Thanks to my vigilance, another two of Seppi’s goons and a handful of other foot soldiers from neighboring gangs no longer walk the earth, but it’s not enough. Using various methods, I broke them all and they all proved to be dead ends. I can’t return to my daily life at my boss’ side until we know who’s threatening the Vivaldi and other founding mafia families in NYC. I can’t be the one to put Aurora and Tristan in danger again.

But at what cost? Emma and her sister live with big red targets plastered all over their bodies since I spend so much time with them. Visiting Narciso’s hideouts while doing the dirty legwork for my don was supposed to be a solo mission, but I couldn’t abandon Emma when the mayhem descended around her.

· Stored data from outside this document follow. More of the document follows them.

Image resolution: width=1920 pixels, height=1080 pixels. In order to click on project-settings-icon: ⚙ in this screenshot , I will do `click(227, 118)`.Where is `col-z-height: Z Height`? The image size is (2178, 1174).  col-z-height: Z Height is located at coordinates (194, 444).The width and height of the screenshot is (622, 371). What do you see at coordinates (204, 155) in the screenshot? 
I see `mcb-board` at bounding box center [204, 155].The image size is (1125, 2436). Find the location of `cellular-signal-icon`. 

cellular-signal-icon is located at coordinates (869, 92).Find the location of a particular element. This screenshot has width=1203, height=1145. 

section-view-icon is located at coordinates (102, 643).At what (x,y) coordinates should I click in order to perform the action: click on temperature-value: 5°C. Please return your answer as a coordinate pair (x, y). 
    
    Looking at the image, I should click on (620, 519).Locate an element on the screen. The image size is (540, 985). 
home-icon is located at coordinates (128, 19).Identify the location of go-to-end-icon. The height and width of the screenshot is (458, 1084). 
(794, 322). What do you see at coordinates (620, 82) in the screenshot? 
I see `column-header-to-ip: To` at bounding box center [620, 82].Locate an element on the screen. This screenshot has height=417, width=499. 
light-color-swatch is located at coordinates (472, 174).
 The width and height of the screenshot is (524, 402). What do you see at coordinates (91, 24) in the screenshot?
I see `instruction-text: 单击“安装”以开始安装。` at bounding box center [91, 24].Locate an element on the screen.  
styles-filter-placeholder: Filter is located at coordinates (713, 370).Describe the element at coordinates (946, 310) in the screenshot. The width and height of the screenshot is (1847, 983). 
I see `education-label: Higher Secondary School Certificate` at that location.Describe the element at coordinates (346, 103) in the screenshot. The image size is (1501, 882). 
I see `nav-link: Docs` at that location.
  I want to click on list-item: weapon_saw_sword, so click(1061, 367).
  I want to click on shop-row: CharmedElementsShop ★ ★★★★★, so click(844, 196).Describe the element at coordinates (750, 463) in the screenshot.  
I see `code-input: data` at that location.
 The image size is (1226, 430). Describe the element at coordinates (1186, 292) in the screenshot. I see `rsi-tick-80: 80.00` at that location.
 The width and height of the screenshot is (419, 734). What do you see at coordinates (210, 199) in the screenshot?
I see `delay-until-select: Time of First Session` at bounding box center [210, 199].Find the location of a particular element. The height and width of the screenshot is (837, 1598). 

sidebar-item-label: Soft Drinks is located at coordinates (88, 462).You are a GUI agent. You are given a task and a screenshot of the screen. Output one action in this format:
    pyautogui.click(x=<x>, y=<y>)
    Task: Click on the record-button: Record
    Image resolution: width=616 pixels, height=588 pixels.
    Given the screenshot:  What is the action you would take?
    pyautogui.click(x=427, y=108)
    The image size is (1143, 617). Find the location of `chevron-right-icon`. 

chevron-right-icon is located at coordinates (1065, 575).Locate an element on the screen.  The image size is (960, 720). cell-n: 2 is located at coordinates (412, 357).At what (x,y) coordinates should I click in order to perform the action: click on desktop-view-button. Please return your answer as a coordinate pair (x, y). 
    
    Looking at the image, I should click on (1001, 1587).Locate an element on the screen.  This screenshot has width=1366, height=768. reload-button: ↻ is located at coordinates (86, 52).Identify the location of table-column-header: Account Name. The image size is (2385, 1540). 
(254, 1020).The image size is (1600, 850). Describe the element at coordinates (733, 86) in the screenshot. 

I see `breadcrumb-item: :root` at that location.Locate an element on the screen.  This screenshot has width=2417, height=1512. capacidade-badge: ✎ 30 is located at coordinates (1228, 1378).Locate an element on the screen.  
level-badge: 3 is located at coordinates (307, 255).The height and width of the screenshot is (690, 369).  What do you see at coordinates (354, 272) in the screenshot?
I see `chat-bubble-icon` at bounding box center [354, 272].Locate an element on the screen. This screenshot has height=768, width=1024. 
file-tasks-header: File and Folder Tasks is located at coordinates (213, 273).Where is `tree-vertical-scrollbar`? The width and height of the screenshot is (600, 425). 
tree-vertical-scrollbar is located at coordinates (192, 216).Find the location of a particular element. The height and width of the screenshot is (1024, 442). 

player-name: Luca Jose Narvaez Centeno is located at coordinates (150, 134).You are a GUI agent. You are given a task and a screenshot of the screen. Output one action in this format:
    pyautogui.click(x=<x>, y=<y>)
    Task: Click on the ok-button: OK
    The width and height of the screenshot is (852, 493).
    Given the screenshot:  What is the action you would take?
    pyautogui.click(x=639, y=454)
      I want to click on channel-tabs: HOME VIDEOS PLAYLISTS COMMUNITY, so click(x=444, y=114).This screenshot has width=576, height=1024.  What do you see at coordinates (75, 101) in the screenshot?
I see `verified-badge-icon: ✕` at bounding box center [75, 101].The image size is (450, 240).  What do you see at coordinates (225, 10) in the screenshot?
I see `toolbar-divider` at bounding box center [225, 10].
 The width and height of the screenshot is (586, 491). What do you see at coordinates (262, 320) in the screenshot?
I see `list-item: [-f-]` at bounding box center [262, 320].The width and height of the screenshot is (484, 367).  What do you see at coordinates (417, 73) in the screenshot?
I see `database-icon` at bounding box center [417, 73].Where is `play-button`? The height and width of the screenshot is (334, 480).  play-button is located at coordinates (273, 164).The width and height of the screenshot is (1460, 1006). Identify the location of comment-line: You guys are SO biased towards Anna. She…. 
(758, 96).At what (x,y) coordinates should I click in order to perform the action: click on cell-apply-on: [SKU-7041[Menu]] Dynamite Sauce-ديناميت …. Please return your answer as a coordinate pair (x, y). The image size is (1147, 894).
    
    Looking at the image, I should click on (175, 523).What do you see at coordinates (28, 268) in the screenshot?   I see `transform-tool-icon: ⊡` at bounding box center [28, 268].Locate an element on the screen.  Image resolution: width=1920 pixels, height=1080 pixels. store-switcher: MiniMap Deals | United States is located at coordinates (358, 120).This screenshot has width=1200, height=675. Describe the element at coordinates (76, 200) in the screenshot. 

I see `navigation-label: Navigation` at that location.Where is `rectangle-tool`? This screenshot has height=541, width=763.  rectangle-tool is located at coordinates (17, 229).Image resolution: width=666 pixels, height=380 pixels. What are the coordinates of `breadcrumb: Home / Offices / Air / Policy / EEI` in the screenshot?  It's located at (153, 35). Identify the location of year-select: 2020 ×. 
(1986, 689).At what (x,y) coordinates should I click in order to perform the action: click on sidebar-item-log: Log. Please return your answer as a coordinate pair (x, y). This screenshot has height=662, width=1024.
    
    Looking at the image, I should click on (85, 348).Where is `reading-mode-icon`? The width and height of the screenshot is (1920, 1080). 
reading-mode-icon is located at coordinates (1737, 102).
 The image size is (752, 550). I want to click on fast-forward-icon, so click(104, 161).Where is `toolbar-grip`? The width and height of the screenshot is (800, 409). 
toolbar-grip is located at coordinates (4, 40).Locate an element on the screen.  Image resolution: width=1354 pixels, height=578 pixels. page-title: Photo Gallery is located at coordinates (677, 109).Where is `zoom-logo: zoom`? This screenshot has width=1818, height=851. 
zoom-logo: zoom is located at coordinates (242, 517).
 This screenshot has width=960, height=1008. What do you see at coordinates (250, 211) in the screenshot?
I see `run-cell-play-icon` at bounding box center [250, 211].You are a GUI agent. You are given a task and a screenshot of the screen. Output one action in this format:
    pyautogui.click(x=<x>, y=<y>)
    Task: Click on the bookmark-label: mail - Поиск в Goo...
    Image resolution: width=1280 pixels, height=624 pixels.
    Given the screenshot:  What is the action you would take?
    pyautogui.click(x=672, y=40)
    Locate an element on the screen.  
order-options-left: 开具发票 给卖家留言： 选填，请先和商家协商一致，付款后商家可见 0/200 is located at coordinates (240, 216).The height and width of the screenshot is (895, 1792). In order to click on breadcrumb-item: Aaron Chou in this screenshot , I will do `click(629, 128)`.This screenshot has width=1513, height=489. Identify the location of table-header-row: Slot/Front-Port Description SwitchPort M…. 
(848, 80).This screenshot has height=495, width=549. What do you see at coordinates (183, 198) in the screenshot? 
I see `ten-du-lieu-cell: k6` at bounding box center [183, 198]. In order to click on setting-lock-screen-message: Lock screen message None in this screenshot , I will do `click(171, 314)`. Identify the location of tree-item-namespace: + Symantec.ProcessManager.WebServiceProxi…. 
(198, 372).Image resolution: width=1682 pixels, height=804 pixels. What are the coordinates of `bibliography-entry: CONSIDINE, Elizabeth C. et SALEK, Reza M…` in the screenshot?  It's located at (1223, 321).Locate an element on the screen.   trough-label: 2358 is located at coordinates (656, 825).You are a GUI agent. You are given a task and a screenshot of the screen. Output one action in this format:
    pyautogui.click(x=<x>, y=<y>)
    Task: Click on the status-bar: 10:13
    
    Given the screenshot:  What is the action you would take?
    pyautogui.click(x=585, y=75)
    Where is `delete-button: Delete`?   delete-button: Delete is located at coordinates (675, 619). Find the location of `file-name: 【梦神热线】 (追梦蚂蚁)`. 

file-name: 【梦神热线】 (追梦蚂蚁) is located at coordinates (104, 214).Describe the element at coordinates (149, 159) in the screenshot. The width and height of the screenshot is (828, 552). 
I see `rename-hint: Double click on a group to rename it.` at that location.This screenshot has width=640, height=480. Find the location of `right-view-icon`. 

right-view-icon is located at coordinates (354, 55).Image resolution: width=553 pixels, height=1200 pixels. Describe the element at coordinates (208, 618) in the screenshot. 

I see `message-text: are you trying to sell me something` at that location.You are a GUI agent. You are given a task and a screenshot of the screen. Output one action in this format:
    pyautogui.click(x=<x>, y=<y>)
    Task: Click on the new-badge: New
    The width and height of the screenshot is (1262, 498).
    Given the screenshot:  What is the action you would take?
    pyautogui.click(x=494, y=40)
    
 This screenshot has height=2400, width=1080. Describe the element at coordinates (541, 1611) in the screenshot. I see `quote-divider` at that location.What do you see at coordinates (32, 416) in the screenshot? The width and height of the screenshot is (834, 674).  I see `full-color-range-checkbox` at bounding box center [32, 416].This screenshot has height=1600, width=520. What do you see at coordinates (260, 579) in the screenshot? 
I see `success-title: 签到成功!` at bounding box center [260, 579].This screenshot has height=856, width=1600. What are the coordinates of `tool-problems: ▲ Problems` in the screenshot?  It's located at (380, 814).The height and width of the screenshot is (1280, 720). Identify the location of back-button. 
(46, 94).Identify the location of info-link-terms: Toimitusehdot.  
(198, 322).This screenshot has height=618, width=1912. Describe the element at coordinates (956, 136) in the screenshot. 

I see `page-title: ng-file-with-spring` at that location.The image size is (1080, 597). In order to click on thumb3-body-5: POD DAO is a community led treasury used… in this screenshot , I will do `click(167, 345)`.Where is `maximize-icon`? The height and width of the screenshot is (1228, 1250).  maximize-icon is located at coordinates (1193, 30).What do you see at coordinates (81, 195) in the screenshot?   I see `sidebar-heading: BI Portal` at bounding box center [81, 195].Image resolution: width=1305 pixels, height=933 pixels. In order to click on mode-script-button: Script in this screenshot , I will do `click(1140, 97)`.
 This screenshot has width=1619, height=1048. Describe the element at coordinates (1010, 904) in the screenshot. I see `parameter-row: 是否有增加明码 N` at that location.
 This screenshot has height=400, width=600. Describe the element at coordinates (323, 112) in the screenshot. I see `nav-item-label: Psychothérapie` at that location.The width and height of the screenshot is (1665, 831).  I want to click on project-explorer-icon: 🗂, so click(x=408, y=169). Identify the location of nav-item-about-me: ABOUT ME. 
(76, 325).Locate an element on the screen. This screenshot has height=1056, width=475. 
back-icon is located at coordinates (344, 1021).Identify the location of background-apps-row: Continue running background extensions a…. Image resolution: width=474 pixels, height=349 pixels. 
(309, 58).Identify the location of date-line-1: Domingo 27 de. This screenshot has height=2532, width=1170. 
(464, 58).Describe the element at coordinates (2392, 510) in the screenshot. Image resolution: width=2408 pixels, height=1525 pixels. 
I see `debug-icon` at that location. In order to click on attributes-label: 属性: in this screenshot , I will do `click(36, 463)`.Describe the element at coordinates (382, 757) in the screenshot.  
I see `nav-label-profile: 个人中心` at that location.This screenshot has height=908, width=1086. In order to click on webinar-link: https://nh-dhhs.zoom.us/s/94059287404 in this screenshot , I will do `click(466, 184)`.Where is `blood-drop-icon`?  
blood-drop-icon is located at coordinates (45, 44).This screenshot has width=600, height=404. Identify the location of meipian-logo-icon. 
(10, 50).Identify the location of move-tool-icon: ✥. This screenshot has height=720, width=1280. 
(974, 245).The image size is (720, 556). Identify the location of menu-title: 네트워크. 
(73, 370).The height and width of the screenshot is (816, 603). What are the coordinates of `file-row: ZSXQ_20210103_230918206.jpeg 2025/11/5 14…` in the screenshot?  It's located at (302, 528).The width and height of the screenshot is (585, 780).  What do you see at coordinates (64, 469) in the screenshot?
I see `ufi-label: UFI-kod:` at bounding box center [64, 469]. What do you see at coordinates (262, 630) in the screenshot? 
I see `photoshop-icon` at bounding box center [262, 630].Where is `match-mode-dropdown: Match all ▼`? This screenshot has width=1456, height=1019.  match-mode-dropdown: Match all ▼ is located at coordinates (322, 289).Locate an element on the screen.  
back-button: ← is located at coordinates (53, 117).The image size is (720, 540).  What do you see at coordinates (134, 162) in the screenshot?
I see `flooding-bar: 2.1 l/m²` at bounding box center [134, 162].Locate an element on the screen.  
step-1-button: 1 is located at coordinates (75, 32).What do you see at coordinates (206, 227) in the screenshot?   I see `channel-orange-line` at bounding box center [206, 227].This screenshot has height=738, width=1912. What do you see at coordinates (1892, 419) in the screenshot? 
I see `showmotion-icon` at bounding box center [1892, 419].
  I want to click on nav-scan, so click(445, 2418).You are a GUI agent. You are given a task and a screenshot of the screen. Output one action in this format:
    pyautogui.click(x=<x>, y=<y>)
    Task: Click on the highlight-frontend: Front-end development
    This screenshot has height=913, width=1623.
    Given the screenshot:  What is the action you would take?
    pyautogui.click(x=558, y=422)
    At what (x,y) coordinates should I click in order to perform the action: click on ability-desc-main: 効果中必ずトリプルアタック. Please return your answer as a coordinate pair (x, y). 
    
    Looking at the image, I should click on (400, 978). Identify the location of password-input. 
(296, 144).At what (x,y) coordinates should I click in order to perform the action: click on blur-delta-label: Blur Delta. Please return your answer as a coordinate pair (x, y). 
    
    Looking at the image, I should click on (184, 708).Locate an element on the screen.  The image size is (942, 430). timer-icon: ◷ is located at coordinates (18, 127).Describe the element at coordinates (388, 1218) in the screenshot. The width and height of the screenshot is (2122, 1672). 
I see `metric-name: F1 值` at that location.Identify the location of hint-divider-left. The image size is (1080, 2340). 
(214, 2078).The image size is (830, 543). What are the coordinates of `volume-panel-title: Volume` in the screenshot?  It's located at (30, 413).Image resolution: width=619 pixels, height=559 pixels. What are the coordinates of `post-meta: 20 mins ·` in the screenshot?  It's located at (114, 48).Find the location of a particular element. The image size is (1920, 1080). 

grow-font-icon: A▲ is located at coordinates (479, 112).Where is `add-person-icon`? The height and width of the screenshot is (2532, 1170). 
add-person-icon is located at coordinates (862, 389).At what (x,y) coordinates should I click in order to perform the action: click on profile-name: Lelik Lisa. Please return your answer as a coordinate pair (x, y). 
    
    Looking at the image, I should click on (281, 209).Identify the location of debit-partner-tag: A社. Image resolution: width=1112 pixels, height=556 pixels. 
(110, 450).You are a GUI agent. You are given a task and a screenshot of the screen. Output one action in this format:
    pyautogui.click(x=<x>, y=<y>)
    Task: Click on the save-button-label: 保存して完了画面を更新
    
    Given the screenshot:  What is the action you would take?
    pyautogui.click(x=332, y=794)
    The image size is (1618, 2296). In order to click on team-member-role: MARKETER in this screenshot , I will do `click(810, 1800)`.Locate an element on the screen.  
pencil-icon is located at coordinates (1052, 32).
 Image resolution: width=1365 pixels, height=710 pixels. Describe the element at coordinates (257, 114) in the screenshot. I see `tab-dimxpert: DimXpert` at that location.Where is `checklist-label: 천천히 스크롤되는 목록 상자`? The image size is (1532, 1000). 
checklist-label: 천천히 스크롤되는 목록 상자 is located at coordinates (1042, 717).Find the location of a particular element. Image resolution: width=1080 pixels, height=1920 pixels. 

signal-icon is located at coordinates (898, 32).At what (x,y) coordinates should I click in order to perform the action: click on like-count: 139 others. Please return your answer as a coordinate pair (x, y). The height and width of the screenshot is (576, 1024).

I’ve done my best to protect my wife and her sister, but Giorgio can only spare so many men, and I can’t leave my mission half finished.

I shift my weight to my other leg and light another cigarette as I consider my options.

Emma won’t quit her job or take an extended vacation if I don’t have an end date for her. At first, I thought she was a workaholic out of habit—she must have had a rough time of it after escaping my brother—but when the weeks stretched on and she didn’t slow down, I finally pulled my head out of my ass and realized she’s battling her own demons in the only way she knows how.

Except I’m not sure she’s winning and I don’t know how to help her. Giving her space isn’t an option; I’m too addicted. Fucking her until she’s a boneless heap only makes her more exhausted. Pampering her only sends her deeper into her shell.

I fill my lungs with smoke and enjoy the rush of nicotine.